WHAT YOU WILL DO
Each line from the start of the data below through the one containing "Open the settings" must be reproduced exactly.

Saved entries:
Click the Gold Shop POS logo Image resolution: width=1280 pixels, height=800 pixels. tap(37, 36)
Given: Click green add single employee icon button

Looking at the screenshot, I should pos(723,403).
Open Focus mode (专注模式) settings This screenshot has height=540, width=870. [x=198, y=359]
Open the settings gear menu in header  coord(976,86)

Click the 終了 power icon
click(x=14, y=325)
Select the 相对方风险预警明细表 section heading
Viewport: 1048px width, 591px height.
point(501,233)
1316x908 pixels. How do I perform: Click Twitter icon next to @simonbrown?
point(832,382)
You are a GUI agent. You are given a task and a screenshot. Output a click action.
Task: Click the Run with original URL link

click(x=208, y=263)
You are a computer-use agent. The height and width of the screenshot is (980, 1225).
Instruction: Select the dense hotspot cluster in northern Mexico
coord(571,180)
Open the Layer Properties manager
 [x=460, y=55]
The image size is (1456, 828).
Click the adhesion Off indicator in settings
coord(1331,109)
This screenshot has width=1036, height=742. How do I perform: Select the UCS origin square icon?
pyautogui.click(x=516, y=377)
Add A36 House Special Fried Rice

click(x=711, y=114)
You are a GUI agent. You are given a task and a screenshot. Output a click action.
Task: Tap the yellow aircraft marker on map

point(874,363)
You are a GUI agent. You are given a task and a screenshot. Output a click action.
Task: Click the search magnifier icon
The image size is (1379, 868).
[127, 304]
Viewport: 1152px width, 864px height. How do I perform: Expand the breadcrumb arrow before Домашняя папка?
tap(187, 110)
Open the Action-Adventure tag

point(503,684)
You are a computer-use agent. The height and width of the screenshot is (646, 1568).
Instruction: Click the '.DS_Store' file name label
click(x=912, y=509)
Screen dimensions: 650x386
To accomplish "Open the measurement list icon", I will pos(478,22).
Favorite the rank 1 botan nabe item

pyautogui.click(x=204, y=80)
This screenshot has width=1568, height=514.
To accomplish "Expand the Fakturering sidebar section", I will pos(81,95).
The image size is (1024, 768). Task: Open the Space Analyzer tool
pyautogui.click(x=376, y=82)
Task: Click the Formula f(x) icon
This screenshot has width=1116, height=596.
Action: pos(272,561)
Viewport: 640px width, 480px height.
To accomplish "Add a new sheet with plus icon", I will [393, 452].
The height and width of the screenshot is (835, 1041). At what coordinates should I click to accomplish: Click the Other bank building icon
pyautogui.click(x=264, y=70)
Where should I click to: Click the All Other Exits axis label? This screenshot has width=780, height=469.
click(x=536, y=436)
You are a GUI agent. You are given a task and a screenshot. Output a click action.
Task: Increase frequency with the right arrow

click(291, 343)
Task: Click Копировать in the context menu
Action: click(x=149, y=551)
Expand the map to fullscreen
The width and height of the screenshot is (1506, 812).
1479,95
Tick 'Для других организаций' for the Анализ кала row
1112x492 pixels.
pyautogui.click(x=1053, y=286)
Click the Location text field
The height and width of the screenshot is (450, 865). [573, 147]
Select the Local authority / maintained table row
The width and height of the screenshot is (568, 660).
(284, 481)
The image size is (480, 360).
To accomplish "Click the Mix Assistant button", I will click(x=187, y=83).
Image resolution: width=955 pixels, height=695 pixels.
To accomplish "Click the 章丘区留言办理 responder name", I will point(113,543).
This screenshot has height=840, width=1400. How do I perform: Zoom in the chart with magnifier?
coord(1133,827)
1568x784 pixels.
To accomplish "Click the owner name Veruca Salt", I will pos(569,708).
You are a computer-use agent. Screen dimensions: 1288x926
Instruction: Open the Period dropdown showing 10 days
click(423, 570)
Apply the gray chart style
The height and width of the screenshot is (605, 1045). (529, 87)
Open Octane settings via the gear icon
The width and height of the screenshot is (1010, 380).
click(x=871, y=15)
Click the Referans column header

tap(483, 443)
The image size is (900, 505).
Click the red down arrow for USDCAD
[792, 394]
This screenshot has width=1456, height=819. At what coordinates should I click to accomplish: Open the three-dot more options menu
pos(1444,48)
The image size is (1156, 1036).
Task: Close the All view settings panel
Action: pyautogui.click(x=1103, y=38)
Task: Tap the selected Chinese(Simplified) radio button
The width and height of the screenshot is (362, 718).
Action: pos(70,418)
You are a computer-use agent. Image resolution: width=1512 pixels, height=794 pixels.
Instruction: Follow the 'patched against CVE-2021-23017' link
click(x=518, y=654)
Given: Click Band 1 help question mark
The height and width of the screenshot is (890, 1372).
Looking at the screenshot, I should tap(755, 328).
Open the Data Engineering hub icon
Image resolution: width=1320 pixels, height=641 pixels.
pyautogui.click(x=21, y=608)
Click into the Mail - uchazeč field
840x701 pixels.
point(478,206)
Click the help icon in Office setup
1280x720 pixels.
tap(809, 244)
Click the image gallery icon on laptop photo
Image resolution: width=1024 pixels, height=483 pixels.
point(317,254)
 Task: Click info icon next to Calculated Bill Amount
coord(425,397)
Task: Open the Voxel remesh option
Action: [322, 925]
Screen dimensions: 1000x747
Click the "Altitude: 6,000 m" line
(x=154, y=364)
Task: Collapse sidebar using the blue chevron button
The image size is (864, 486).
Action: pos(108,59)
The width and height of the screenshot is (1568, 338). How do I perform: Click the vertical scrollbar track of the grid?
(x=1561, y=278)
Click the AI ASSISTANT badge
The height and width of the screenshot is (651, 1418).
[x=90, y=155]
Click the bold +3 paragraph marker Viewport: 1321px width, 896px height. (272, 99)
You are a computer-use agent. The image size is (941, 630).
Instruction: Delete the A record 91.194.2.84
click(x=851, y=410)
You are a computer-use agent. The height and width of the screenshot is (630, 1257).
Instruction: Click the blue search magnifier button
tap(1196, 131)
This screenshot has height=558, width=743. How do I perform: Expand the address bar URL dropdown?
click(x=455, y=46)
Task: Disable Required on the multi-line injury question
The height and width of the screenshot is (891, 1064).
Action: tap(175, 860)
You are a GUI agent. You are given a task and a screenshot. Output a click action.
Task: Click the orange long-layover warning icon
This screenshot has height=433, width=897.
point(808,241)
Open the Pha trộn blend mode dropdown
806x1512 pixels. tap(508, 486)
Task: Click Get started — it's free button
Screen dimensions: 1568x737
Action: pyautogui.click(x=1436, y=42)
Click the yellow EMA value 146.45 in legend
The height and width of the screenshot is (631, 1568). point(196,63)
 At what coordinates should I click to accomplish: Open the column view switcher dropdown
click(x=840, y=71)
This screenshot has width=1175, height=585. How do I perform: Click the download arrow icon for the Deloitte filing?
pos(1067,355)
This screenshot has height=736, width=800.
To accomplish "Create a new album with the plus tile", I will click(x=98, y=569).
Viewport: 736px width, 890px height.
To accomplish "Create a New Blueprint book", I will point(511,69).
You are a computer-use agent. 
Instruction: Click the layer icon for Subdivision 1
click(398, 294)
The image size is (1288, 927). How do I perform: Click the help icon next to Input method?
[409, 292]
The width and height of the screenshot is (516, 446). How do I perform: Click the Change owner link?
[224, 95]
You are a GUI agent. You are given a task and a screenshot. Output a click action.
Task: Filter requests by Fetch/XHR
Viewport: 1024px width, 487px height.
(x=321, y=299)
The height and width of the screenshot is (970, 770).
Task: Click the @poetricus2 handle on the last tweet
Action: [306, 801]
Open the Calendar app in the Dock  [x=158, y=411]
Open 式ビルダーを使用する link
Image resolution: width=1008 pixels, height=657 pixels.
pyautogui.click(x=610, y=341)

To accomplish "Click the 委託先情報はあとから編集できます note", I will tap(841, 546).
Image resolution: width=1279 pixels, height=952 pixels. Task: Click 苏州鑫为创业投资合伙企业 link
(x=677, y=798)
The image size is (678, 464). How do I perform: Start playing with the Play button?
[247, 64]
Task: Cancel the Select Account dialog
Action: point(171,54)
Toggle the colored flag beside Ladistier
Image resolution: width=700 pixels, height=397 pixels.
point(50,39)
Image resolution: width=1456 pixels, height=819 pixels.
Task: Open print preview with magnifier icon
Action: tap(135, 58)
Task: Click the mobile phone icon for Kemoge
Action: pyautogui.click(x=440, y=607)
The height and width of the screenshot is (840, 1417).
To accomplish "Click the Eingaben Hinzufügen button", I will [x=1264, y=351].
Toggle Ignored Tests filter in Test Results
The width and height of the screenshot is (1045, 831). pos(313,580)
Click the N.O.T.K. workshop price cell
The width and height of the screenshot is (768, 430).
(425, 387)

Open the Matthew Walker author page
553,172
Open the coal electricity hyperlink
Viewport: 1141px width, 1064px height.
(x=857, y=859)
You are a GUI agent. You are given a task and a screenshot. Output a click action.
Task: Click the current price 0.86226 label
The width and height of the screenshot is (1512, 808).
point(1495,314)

WRITTEN RESPONSE
Click the Gold Shop POS logo Image resolution: width=1280 pixels, height=800 pixels. tap(37, 36)
Given: Click green add single employee icon button

Looking at the screenshot, I should pos(723,403).
Open Focus mode (专注模式) settings This screenshot has height=540, width=870. [x=198, y=359]
Open the settings gear menu in header  coord(976,86)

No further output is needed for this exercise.